++++ Exercise input ++++
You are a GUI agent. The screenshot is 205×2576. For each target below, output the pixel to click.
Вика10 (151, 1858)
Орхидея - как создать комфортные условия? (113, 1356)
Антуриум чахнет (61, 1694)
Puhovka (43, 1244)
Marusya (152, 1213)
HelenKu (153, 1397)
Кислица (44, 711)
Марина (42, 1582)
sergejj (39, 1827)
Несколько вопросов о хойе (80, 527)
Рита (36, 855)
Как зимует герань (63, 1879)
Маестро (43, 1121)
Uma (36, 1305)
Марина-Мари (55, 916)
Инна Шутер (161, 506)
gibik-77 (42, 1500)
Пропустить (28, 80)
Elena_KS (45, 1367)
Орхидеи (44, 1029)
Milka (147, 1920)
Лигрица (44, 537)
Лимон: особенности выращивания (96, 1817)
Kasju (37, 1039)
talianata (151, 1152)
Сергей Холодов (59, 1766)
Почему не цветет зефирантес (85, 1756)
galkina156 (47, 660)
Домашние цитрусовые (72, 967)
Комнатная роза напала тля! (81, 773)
++++
Problem to work on → Give the listing again in its entirety, exactly as written.

Answer space →
You are a GUI agent. The screenshot is 205×2576. For each target below, output the pixel to click.
Вика10 (151, 1858)
Орхидея - как создать комфортные условия? (113, 1356)
Антуриум чахнет (61, 1694)
Puhovka (43, 1244)
Marusya (152, 1213)
HelenKu (153, 1397)
Кислица (44, 711)
Марина (42, 1582)
sergejj (39, 1827)
Несколько вопросов о хойе (80, 527)
Рита (36, 855)
Как зимует герань (63, 1879)
Маестро (43, 1121)
Uma (36, 1305)
Марина-Мари (55, 916)
Инна Шутер (161, 506)
gibik-77 (42, 1500)
Пропустить (28, 80)
Elena_KS (45, 1367)
Орхидеи (44, 1029)
Milka (147, 1920)
Лигрица (44, 537)
Лимон: особенности выращивания (96, 1817)
Kasju (37, 1039)
talianata (151, 1152)
Сергей Холодов (59, 1766)
Почему не цветет зефирантес (85, 1756)
galkina156 (47, 660)
Домашние цитрусовые (72, 967)
Комнатная роза напала тля! (81, 773)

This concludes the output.